Los eficaces siempre llegan a tiempo a la salida del tren; de hecho, apenas ocupan su asiento, la máquina silba y sus ruedas corren sobre la vía como espuma en el agua. Los torpes llegan siempre cuando el tren ya ha salido y sobre la estación cae un polvo de mariposas muertas. Ellos suspiran ausentes mientras imaginan el pasar de los árboles tras las ventanillas como pájaros suicidas.
Los eficaces aciertan con la mejor ruta en la ciudad y nunca sufren los engorros de los atascos. Los torpes llevan libros de Julio Cortázar en el asiento del acompañante y se olvidan de arrancar cuando cambia el semáforo.

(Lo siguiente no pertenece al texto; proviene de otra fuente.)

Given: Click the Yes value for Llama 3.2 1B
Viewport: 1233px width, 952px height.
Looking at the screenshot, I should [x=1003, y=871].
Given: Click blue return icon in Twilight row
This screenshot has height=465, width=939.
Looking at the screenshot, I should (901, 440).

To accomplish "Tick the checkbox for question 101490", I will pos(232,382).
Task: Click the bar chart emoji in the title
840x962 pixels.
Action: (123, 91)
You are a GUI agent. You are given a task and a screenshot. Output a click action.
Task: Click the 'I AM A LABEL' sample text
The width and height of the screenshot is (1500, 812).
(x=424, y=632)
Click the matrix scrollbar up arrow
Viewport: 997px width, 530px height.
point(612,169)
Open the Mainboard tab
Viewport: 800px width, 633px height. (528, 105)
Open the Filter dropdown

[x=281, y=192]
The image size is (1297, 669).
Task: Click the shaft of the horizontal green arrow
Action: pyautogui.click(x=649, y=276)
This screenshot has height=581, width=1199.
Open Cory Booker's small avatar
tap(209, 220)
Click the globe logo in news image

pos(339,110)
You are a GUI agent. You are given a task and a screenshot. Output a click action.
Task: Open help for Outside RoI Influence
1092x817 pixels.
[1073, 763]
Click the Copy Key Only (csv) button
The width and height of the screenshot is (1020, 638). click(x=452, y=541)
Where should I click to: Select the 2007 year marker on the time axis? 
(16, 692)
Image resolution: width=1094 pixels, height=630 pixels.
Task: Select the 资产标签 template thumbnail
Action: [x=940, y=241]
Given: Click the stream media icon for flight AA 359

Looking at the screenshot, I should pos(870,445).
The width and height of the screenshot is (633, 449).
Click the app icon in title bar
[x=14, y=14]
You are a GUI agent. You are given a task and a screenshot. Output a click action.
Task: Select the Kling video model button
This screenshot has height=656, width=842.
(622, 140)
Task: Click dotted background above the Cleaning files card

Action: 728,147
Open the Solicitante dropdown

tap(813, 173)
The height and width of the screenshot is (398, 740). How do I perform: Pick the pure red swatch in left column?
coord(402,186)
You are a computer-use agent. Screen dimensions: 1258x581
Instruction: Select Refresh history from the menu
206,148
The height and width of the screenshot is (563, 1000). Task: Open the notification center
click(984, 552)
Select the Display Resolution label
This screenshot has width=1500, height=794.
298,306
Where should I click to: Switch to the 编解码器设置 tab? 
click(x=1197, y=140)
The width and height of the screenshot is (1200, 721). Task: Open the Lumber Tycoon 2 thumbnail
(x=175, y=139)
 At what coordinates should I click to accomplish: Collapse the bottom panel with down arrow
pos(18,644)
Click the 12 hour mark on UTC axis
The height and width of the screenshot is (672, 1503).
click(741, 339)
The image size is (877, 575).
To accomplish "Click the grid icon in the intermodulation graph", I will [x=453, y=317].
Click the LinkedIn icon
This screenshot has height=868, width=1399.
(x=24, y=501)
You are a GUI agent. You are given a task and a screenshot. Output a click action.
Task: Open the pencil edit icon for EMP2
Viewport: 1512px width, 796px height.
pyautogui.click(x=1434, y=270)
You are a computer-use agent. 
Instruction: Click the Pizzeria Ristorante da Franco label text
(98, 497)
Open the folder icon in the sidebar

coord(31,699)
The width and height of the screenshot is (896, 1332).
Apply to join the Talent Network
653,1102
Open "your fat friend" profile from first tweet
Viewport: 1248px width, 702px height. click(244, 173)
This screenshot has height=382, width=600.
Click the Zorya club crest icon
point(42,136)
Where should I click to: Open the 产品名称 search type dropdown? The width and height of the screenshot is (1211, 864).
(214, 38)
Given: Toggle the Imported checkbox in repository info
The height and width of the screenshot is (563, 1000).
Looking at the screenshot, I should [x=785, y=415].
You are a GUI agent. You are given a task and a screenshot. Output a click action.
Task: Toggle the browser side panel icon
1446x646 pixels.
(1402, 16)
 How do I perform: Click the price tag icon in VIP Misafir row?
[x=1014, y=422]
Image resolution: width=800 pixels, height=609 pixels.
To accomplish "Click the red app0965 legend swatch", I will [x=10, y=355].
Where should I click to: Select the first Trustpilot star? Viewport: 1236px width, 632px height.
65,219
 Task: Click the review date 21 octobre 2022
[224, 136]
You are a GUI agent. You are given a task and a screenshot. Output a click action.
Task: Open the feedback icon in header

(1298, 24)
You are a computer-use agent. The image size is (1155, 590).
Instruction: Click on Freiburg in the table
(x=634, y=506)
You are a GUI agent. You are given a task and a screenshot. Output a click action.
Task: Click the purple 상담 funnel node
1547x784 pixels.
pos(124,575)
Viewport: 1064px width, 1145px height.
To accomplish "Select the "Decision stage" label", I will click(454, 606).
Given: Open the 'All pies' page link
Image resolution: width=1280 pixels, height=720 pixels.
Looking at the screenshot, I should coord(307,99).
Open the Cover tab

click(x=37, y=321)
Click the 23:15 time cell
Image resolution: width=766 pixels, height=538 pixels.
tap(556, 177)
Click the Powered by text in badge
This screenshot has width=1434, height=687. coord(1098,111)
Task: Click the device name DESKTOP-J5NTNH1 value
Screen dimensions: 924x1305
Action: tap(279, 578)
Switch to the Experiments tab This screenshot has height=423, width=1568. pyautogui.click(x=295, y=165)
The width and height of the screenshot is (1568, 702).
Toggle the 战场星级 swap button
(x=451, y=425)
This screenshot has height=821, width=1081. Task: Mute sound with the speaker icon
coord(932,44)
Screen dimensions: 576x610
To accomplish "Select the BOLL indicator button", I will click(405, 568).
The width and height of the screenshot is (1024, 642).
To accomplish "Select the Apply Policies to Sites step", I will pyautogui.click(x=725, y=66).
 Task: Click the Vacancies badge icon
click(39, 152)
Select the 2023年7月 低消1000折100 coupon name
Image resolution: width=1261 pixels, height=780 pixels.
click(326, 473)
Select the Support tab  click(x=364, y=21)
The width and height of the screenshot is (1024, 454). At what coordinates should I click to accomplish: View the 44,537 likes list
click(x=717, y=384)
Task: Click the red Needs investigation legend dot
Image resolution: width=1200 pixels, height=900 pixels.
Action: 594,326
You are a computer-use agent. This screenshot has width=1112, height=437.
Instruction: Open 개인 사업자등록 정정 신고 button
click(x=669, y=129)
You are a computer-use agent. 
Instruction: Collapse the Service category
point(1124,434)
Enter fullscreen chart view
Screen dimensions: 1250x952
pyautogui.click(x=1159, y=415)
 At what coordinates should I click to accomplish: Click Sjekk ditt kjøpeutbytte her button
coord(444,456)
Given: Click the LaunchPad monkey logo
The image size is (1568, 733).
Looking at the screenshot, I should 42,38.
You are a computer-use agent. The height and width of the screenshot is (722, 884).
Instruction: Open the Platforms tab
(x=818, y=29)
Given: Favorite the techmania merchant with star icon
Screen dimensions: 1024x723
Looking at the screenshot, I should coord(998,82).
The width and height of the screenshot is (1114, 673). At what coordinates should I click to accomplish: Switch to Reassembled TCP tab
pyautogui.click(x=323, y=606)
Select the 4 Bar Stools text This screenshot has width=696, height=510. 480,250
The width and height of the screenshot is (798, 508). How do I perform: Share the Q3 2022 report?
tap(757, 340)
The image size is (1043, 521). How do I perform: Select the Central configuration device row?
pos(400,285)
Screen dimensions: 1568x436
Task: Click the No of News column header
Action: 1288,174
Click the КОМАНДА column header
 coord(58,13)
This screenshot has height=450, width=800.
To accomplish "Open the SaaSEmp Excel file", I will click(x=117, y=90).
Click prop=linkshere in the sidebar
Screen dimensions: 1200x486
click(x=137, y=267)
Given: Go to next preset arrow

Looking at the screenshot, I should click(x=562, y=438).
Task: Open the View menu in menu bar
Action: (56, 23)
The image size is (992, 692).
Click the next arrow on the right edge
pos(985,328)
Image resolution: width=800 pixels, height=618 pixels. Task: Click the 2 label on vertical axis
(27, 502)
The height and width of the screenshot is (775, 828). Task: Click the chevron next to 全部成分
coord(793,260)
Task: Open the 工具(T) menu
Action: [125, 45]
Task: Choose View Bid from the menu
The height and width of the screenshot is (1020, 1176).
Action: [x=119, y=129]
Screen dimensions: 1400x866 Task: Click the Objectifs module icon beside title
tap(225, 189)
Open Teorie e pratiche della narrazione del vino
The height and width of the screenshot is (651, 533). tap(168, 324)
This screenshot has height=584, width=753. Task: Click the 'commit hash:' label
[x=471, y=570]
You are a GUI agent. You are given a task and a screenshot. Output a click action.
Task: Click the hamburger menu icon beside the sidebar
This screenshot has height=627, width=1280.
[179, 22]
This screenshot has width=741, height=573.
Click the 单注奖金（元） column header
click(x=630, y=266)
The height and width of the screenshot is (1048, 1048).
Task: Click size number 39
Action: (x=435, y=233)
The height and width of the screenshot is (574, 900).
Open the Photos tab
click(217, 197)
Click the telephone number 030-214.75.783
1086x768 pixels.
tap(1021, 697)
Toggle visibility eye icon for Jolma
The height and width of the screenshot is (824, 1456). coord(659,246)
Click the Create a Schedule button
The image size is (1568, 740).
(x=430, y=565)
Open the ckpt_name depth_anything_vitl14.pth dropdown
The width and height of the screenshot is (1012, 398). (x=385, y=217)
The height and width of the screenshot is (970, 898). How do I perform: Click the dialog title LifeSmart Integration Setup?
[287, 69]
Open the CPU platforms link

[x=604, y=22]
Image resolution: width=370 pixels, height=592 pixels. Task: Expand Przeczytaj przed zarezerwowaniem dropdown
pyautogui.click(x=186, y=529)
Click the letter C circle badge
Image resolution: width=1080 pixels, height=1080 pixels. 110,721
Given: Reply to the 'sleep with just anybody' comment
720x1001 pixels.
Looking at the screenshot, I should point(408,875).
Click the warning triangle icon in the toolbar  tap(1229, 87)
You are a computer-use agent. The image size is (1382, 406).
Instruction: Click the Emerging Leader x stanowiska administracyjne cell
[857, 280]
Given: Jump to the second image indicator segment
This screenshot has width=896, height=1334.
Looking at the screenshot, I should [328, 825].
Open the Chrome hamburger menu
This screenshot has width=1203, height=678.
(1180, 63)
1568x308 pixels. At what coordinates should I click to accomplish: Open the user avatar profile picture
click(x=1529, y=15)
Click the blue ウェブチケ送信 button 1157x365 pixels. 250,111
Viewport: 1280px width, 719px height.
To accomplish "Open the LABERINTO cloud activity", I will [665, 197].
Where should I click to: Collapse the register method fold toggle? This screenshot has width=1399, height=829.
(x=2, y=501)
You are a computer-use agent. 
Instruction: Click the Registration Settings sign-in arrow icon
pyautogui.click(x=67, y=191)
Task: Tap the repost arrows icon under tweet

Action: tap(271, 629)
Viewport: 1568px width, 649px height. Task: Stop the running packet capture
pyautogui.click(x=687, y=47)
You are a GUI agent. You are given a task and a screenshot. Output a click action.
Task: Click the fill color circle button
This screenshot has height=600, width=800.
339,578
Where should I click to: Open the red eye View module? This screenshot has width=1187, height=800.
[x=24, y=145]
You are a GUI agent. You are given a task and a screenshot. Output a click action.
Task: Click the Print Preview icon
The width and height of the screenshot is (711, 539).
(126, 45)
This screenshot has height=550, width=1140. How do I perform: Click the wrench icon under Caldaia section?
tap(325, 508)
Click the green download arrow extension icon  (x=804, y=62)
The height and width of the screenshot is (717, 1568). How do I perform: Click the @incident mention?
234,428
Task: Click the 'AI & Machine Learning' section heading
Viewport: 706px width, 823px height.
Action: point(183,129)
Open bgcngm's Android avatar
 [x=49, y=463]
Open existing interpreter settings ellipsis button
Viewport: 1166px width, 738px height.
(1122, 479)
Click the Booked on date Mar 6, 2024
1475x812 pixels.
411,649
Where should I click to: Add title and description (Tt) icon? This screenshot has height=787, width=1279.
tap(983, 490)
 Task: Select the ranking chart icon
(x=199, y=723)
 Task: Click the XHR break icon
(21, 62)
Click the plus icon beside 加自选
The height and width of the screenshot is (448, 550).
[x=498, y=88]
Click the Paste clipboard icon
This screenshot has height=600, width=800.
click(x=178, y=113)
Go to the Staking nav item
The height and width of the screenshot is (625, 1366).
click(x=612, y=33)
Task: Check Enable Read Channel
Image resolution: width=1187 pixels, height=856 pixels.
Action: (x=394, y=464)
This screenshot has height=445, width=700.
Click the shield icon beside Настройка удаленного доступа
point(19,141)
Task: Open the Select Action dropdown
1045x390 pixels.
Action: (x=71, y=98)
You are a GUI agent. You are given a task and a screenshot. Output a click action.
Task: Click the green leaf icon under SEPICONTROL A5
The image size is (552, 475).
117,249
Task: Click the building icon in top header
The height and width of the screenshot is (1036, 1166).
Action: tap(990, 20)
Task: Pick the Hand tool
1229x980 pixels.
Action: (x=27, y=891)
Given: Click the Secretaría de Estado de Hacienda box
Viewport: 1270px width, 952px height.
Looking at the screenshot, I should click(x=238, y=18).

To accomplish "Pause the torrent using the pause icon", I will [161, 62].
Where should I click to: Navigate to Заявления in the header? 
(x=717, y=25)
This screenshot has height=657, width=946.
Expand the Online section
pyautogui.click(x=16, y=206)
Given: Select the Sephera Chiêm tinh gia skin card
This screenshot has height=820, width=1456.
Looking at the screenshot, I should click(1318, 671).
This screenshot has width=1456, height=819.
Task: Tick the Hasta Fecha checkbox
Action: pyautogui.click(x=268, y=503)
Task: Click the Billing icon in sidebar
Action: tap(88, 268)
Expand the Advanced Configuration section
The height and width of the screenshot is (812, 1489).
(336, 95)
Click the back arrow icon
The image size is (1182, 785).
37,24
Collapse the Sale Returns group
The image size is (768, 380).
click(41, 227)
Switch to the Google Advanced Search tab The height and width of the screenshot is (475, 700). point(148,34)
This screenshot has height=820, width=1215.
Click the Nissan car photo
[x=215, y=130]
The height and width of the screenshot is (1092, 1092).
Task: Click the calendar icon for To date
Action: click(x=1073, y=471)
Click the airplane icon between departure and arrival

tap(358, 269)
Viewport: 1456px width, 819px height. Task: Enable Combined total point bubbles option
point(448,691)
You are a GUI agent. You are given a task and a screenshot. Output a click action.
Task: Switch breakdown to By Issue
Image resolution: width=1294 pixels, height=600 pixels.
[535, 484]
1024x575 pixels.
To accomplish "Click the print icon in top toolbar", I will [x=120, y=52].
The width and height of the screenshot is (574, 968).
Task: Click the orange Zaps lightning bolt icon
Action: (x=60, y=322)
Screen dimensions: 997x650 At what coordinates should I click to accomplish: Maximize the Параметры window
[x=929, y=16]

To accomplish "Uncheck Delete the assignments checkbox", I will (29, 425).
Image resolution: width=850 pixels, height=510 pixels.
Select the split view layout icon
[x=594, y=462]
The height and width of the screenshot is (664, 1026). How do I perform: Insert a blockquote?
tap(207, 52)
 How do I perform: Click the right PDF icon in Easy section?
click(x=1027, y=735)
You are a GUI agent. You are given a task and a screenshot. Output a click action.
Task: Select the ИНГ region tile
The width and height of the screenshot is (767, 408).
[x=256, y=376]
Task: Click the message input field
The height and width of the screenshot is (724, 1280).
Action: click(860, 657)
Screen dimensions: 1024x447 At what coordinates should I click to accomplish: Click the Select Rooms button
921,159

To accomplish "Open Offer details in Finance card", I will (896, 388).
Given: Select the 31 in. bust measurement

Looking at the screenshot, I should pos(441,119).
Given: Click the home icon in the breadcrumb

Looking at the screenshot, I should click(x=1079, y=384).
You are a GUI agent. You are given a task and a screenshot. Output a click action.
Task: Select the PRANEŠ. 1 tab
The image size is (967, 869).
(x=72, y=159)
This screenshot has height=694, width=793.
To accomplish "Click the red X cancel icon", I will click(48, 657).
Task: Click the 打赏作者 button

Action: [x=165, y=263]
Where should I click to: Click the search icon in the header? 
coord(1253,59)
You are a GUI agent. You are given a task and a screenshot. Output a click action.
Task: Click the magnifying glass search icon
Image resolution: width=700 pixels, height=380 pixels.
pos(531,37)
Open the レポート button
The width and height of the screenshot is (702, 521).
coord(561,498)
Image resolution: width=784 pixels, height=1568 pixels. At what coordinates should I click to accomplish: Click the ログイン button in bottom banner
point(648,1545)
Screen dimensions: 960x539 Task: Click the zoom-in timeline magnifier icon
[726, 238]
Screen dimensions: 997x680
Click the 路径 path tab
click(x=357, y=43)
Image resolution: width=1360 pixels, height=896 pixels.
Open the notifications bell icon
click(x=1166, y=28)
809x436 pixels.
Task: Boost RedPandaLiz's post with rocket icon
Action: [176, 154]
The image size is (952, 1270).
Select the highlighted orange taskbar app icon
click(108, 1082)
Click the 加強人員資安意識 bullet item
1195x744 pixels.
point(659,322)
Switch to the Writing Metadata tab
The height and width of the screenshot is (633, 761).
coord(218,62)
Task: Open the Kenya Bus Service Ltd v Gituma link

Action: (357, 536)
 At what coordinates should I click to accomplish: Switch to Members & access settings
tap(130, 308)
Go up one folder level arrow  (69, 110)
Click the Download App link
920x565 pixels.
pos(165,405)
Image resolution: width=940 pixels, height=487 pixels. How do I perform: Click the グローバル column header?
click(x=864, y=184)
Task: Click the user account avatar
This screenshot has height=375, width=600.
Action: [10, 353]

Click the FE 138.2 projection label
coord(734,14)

Pobres bobos, no ven llegar al policía que los ha de llevar a la cárcel ni al impaciente que les dará muerte.
Los eficaces llevan trajes de lino y trabajan en altos edificios acristalados. Toman vermut los viernes a medio día y juegan al golf en los atardeceres de verano. Los torpes siempre fracasan en todos sus intentos laborales: si fabrican fusiles, los despiden porque solo disparan claveles; si construyen un muro, se les agujerea como una camisa apolillada; si se hacen profesores, los niños los adoran y nunca suspenden a ninguno, así que los despiden por cursis e incompetentes.
Los eficaces viven en barrios de aceras alfombradas y farolas de aluminio. Los torpes deambulan por callejuelas mojadas y nunca encuentran su casa. Los eficaces tienen hijos gordos y sanos. Los torpes renunciaron a la compañía cuando eran muy pequeños y aún sueñan con las manos de su madre después de la lluvia.
Por eso los torpes están destinados a extinguirse. En realidad, ya son pocos y su desaparición será tan ignorada como práctica. Solo es pobre gente que lastra la economía del país.
Un día no quedará ninguno. Entonces, no habrá atascos, ni trabajos inútiles, ni tiempo perdido. Nadie sobrará y todo el mundo tendrá su lugar. Tampoco habrá árboles que regar, ni sendas que recorrer, ni poemas que leer, ni canciones que escuchar. Ni atardeceres sobre el mar, porque no habrá nadie para mirarlos.